Earlier in 2012, I suggested E*Trade (ETFC) had upside based on a sum of the parts valuation. Since then the stock has outperformed the S&P 500 by 10% bolstered by Q1 results. I want to update the January analysis with the Q1 numbers, using a probabilistic approach with a bear, base and bull case scenario.
|$M||Bear Case||Base Case||Bull Case|
|Cash on balance sheet (unrestricted)||$557||$557||$557|
|Corporate debt on balance sheet||$1,497||$1,497||$1,497|
|A: Trading/Investing earnings FY12||$300||$350||$400|
|B: Trading/Investing P/E||14x||15x||16x|
|(A x B) Trading/Investing valuation||4,200||5,075||6,800|
|Deferred tax asset||0||800||1,600|
|Ongoing loan business valuation||0||0||2,800|
|Total equity value||700||3,535||6,210|
|Resulting share price||$2.40||$12.19||$21.40|
|Upside (from $10.73)||-78%||+13.6%||+100%|
Weighted Average Scenarios
Then to arrive at a single estimate we weight the underlying scenarios according to estimated probability. Both the bull and bear case appear unlikely, but we give the bull case a slightly higher weighting given the declining trajectory on provisions.

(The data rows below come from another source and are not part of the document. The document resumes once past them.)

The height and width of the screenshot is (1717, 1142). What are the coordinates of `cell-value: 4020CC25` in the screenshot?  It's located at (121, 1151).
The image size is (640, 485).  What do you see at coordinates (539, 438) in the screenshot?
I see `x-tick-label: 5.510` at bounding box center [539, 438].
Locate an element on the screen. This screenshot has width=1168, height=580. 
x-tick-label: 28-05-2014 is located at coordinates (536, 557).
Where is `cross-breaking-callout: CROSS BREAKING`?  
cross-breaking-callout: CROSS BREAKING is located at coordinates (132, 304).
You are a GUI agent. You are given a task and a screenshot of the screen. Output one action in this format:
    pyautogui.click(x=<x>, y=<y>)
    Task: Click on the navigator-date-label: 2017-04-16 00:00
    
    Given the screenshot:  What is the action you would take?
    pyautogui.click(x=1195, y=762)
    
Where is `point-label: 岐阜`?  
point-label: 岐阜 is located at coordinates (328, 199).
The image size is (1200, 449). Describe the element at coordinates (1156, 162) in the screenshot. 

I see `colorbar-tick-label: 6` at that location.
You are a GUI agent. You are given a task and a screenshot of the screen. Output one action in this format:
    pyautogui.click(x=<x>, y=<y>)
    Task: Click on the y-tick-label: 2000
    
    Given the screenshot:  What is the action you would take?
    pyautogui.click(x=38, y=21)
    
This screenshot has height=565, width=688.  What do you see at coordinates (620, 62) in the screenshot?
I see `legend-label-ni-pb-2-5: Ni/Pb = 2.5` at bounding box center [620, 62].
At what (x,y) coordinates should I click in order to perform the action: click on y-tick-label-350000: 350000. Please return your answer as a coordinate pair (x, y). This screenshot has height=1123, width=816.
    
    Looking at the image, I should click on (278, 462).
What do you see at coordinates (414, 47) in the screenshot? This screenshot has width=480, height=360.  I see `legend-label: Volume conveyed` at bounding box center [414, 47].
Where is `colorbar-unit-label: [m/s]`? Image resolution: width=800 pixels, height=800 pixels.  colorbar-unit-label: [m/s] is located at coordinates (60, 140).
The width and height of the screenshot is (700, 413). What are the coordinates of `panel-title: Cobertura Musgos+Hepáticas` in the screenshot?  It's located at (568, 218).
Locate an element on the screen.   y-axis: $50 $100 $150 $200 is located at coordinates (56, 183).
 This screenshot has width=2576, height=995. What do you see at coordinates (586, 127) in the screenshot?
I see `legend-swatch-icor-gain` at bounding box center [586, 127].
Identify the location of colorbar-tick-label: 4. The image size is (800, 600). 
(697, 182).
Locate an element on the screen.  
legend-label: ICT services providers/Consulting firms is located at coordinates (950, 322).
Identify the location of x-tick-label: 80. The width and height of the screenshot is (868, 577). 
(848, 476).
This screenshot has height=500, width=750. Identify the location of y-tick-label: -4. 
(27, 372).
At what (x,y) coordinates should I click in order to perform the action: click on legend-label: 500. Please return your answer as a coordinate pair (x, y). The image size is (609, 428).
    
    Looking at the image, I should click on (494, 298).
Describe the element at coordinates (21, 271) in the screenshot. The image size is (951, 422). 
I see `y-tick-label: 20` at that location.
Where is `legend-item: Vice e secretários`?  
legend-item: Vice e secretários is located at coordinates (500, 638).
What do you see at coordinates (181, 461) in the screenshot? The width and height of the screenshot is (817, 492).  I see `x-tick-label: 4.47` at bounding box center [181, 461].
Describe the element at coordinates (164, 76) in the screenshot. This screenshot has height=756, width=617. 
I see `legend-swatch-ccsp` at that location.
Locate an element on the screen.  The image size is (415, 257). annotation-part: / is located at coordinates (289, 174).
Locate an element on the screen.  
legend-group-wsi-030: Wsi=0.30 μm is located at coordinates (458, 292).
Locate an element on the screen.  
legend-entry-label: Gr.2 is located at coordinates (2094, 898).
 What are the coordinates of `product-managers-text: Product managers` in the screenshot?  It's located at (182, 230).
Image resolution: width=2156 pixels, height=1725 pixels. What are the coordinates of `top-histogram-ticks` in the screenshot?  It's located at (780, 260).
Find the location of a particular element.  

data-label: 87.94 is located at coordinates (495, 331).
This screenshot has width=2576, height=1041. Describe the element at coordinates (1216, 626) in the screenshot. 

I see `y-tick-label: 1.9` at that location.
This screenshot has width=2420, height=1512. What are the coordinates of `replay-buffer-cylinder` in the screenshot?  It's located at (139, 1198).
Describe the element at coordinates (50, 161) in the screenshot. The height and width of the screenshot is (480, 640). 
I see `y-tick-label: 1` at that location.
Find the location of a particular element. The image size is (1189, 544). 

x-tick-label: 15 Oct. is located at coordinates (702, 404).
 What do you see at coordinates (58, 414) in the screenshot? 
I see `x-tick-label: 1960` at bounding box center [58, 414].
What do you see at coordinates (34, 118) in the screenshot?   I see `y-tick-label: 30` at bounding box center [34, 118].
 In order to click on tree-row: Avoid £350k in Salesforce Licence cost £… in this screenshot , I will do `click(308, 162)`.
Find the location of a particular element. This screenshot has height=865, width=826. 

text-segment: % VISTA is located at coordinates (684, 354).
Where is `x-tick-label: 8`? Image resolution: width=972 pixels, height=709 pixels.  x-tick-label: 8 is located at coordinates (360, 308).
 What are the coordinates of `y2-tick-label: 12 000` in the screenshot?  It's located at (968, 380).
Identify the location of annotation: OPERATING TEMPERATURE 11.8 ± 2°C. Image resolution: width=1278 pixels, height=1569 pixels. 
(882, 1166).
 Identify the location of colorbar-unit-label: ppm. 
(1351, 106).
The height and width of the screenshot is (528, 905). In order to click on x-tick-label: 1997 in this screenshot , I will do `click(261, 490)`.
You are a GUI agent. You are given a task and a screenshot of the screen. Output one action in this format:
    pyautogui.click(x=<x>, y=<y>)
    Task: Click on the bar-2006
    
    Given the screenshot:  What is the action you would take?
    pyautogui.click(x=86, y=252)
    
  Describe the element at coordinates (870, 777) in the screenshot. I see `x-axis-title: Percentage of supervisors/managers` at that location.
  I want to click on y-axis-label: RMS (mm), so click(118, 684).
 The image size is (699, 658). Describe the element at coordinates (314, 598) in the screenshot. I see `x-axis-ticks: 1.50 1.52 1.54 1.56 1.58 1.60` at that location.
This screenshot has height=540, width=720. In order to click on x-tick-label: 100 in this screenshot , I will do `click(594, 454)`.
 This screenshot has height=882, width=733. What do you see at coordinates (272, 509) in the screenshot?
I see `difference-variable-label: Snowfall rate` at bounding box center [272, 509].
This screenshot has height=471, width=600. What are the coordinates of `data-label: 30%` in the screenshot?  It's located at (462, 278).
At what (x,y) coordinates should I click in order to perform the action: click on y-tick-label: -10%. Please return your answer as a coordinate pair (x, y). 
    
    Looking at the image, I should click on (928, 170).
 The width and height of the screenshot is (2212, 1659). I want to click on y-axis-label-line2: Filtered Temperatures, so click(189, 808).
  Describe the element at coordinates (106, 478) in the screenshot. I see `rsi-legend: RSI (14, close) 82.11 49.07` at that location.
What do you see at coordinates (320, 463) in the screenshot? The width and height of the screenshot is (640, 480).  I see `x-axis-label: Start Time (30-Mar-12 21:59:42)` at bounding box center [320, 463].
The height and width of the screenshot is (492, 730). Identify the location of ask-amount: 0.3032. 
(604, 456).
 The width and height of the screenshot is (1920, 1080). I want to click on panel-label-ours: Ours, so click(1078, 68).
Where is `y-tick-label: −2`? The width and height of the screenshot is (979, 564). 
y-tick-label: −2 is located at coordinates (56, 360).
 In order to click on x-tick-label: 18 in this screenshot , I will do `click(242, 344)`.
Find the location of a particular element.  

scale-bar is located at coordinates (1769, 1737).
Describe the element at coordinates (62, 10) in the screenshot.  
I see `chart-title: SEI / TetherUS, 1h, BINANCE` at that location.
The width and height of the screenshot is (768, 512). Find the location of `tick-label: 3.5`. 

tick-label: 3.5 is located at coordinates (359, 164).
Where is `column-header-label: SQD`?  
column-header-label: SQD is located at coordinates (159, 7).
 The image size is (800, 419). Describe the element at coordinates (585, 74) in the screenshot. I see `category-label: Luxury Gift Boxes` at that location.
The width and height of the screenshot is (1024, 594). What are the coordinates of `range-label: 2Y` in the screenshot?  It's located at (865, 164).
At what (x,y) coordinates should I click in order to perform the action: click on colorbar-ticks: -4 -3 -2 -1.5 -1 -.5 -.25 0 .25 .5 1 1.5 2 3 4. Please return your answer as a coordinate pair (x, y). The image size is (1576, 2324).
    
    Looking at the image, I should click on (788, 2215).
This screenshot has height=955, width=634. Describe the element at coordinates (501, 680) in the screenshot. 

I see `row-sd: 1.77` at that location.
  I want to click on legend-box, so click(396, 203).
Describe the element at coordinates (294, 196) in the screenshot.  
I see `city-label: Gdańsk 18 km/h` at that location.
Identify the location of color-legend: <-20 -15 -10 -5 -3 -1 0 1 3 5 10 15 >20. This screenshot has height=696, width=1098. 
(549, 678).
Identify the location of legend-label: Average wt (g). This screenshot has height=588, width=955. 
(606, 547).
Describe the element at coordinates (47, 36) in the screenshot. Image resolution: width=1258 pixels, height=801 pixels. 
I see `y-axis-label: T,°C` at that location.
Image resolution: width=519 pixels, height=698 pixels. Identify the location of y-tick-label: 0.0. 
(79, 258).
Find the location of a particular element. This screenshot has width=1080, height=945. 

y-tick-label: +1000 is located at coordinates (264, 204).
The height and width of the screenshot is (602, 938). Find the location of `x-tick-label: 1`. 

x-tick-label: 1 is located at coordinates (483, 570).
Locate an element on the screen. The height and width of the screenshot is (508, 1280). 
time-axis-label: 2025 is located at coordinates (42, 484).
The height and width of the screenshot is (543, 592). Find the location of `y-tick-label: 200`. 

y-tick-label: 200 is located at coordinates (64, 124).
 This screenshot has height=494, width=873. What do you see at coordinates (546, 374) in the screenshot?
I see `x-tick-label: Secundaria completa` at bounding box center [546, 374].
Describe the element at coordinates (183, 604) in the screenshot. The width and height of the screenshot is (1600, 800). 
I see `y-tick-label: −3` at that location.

|Resulting Average Price||$12.59|
|Resulting upside (from $10.73)||17.3%|
Notes On The Above Table
- Cash and debt are direct from most recent balance sheet.
- Trading/Investing valuation is based on estimated 2012 post-tax earnings on a multiple relative to peers, specifically Schwab (SCHW) and Ameritrade (AMTD), bear case is at the low end of peers, bull at the high end with base case based on the average.
- Deferred tax is as stated by management, but only taken at face value in the bull case, discounted at 50% in the base case and ignored in the bear case.
- Ongoing business valuation assumes in the bull case that the loan portfolio is a viable income stream once all loses are taken and put on a 10x post tax multiple after provisions are backed out.
- Loan losses are estimated as a percentage of outstanding loans, with losses chiefly coming from the home equity loan book. Essentially, the bear case forecasts 5 more years of losses at the current run rate, the base case 2 more years and the bull case 1.5 more years. This is slightly simplified as provisions have been declining over time (see chart below).
- Equity value is simply the sum of the above numbers and share price is divided by 290,000 shares outstanding.
Loan Losses As The Key Uncertainty
Looking at the above sensitivities it is clear that loan losses are the key to the investment case on E*Trade. Currently provisions stand at just under $600M across all portfolios, with a provision run rate of $400M a year, but declining (see below).
In addition, the vast majority of losses have come from the home equity loan book which currently stands at $5B, or just over 40% of its prior value.
Using a probabilistic approach highlights the risk in E*Trade, with a shock to the economy or the housing market, the loan portfolio could virtually wipe out the equity, yet on current macroeconomic trends this seems unlikely given a housing market that may have bottomed and declining unemployment.
Conversely, the stock could double were it to put the loan issues behind it and achieve a ongoing revenue stream from the loan portfolio, this scenario seems slightly more probable, yet likely still too rosy given the loan issues are far from resolved with significant charge offs in Q1 and thus meaningful value in the loan business appears wishful thinking.
As a result we are left with modest 17% upside, this seems attainable, but investors should consider whether this return offers adequate compensate for the risks and uncertainty surrounding E*Trade's loan portfolio. Personally, I believe there is still some upside in E*Trade for those with reasonable risk tolerance and positive view on the US housing market and US consumer. It remains a significant component of my portfolio.
However, without further positive news on the loan portfolio in 2012 I would increasingly sell down my position were the stock to trade over $13.